▸ **What you have to do**
Starting with the line that contains "You are a computer-use agent." and stopping after the line that contains "This screenshot has height=596, width=649.", return each line below exactly as written, with no others.

▸ **The data**
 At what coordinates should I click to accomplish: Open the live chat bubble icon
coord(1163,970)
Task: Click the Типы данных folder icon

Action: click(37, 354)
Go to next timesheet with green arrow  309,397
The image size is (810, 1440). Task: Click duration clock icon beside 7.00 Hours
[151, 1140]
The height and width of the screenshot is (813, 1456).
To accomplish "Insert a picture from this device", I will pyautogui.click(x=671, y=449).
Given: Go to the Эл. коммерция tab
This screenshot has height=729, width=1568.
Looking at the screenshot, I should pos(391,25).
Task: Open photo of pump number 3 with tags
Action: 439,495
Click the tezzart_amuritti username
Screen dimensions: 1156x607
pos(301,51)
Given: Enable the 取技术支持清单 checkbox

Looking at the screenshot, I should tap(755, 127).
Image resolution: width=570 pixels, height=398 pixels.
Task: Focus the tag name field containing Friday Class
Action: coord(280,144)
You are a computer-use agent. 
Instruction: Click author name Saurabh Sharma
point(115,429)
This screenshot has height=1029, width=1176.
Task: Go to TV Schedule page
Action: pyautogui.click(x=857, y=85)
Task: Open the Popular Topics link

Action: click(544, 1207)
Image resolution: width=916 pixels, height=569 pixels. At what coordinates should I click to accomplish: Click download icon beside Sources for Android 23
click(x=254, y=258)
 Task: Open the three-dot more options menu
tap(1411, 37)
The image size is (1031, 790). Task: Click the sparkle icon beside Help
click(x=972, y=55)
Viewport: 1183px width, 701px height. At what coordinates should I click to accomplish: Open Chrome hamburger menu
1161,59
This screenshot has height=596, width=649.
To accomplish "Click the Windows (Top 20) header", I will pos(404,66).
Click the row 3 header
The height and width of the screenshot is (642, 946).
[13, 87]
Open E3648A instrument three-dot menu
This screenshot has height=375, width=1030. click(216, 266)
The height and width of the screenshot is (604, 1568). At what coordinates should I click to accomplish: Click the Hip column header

▸ **Answer box**
You are a computer-use agent. 
Instruction: Click author name Saurabh Sharma
point(115,429)
This screenshot has height=1029, width=1176.
Task: Go to TV Schedule page
Action: pyautogui.click(x=857, y=85)
Task: Open the Popular Topics link

Action: click(544, 1207)
Image resolution: width=916 pixels, height=569 pixels. At what coordinates should I click to accomplish: Click download icon beside Sources for Android 23
click(x=254, y=258)
 Task: Open the three-dot more options menu
tap(1411, 37)
The image size is (1031, 790). Task: Click the sparkle icon beside Help
click(x=972, y=55)
Viewport: 1183px width, 701px height. At what coordinates should I click to accomplish: Open Chrome hamburger menu
1161,59
This screenshot has height=596, width=649.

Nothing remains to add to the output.